Bir taraftan sesler duyuldu. Kim Sung-tae dışındaki üç kişi çoktan korkmuştu. Sopalar ve şişeler gibi tüm eşyaları topladım ve envanterimde sakladım.
"Paralar mı?"
"Parayı ya da malzemeleri biz yönetmiyoruz..."
"Anlıyorum." Başımı salladım. Saati kontrol ettim ve işe koyuldum. Dört kişiyi dövmeye başladım.
"Size eşyaları verdim! Başka yok, gerçekten!"
"Biliyorum." Onlara cep telefonumdaki saati gösterdim. "Yaklaşık iki saat kaldı. Her neyse, eğer burada kalırsanız merdiven görünecektir."
Zindana girip çıktığınızda yaralarınız onarılıyordu. Bu, zindana girdiklerinde yaralarının korunacağı anlamına geliyordu. Goblin ilacının kırık kemikleri onarıp onaramayacağını bilmiyordum. Ancak, yedinci katta oldukça fazla ilaç tüketmek zorunda kalacaklar ve her türlü dezavantaj için endişelenmeleri gerekecekti.
İlaçlarını aşırı derecede tüketmek zorunda kalabilirlerdi. Beşinci kattaki meslektaşlarıyla birlikte olsalardı, birkaç kişi için yemek olabilirlerdi.

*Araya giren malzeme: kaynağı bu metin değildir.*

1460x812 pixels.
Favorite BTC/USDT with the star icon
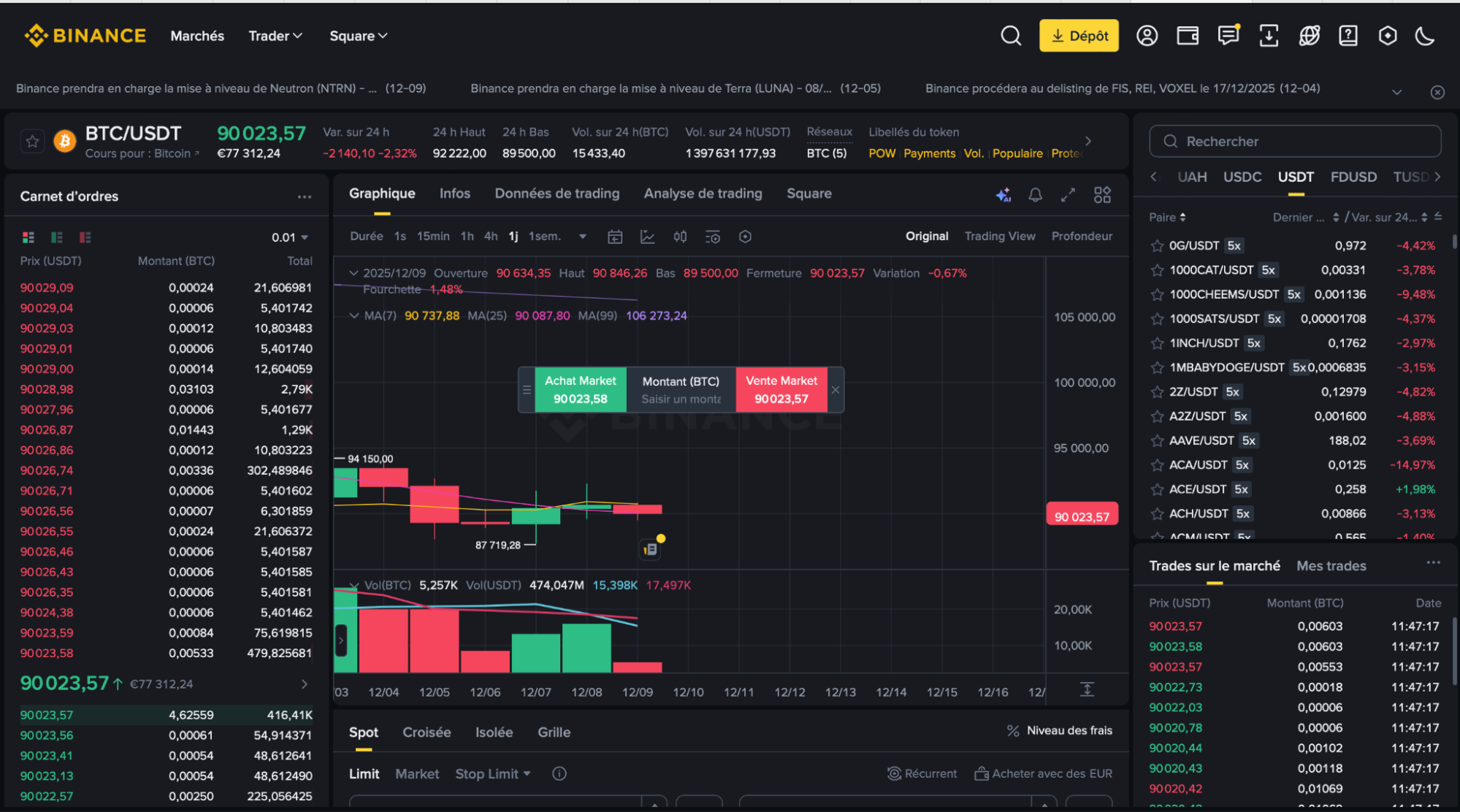click(32, 141)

"Teşekkürlerimi iletirseniz çok memnun olurum. Onlara bunun yapmaya çalıştıkları şey için adil bir oyun olduğunu söyleyin."
Üçü pes etti. Kim Sung-tae ruhunu sonuna kadar korudu. Bittikten sonra bana şöyle dedi. "Tekrar... Tekrar düşünmek ister misin?"
"Neyi?"
"İçinde bulunduğun gemi çürümüş. Ben gördüm. Daha önce kafede Sang-min ve Sang-ah'dan duydum." Bu insanlar Yoon kardeşlerin tanıdıkları mıydı? Dizilerde sık sık görünen bir chaebol çocuğunun maiyeti gibiydiler.

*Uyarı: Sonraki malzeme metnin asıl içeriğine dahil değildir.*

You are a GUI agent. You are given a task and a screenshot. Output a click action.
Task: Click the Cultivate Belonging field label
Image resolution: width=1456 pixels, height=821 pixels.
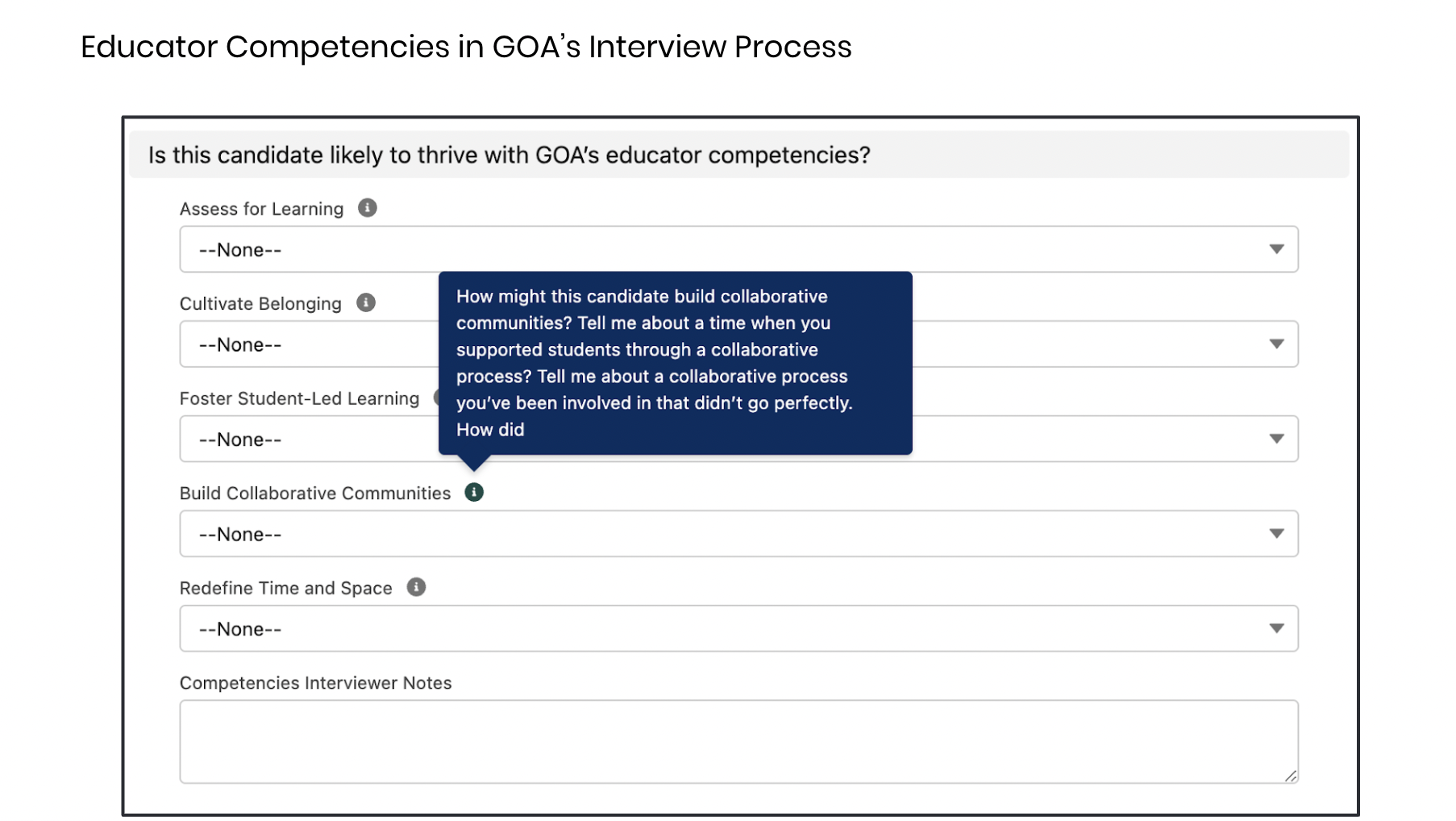click(260, 303)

"... Herkes yanlış değerlendirmiş. Sen harika bir insansın. Artık bundan eminim. Yani, söylenen sözler... Sang-min'in hatasını anlamasını ve seni yeniden değerlendirmesini sağlayacağım." Bulanık gözlerine ve kanlı dudaklarına rağmen Sung-tae oldukça iradeli görünüyordu.
"Zindanın sistemine göre, az sayıda kişi hayatta kalacak. Sizinle tekrar karşılaşacağıma eminim. Dürüst olmak gerekirse, şu anda kötü hisler beslemediğimi söylemek yalan olur. Ama ben böyle hissediyorum. Eğer katılırsanız, Sang-min kesinlikle son kişi olmaya daha da yaklaşacaktır... Tabii ki size yeterli tazminatı da verecektir." Sözde bir sadık.

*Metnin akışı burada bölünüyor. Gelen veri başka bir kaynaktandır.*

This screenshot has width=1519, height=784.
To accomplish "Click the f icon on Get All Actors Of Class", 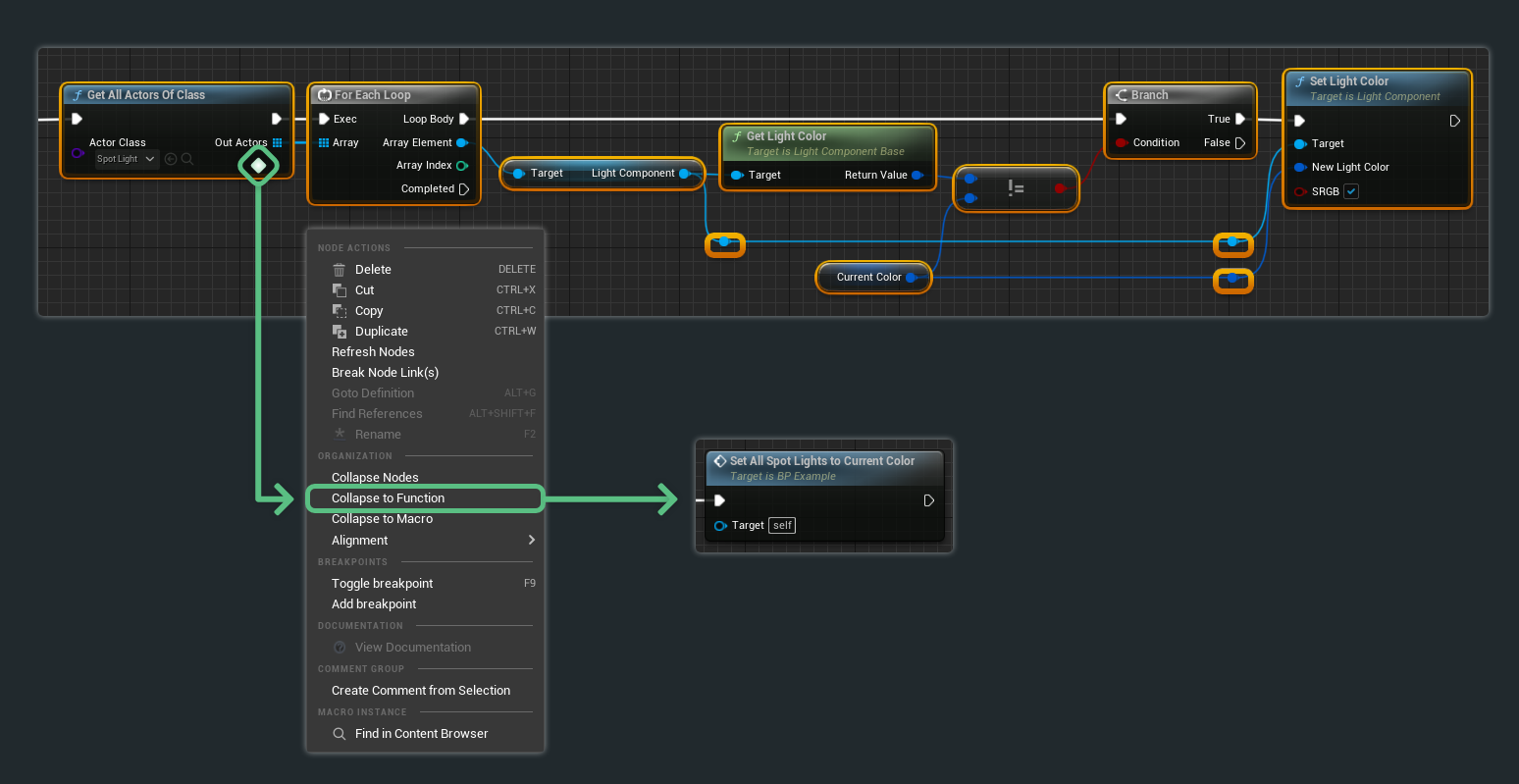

"Bir kez daha söylüyorum... Yoon Ji-hee çürümüş. Belki beklenmedik bir şey yapar... Babası öldükten sonra, üçüncü sınıf bir aktris olan bir anneyle büyüdü. Bunu biliyor muydun?"
"Hrmm."
"Aksine... Kazancınıza kıyasla bileğinizden yakalanabilirsiniz... Bu, bir kase pirince kıyasla boş bir kaseyi kaldırmaya benzer. UZ Group'ta ilerlemek istiyorsanız..."
"Öyle bir şey değil."
"Ne?"
"UZ Group'a katılmak gibi bir niyetim yok. Her şeyden önce, mezun olduktan sonra beni destekleyebilecek bir şirket gibi görünmüyor." Ayağa kalktım.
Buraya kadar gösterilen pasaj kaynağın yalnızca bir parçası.